Activity:
Each line of the records below that contains "item" needs to be copied.

Information given:
----------
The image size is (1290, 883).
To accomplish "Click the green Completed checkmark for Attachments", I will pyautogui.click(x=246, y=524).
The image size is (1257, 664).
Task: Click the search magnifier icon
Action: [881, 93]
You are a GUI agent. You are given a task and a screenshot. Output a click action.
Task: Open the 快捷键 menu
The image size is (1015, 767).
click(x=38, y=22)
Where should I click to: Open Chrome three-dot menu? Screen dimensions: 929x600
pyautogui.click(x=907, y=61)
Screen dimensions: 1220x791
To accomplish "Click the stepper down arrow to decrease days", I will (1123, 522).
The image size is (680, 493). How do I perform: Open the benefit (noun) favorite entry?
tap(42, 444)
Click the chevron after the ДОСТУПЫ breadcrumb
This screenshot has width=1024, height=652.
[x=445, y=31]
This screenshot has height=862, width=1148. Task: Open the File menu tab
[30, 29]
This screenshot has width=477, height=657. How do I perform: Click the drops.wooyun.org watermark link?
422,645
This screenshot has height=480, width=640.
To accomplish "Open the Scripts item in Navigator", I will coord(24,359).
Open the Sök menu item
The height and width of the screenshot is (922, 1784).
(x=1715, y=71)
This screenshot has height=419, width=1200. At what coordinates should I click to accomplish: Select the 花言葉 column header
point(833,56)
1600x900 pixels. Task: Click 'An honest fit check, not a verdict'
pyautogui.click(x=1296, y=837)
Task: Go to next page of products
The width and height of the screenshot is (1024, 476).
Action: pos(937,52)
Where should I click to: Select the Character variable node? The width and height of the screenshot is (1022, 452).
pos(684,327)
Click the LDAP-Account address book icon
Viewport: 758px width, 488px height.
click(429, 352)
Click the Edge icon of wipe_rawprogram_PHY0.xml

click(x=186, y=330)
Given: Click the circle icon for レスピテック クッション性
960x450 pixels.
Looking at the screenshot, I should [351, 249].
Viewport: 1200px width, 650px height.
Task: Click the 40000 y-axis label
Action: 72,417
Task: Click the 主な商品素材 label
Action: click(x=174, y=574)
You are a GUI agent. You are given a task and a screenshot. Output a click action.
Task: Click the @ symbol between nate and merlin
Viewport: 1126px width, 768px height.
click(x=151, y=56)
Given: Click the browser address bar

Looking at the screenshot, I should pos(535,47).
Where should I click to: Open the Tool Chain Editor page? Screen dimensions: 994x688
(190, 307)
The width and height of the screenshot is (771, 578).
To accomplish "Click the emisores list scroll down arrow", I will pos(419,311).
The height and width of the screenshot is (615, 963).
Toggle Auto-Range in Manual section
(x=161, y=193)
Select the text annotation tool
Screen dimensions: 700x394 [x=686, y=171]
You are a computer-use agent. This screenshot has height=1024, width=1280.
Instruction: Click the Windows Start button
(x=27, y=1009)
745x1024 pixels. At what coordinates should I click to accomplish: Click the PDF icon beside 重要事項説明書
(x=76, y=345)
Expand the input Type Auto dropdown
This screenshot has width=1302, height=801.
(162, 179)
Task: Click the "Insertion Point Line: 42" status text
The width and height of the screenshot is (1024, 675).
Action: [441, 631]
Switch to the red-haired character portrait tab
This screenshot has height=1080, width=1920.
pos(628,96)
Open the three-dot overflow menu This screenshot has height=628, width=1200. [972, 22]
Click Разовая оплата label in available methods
----------
Result for this exercise:
To accomplish "Open the Scripts item in Navigator", I will coord(24,359).
Open the Sök menu item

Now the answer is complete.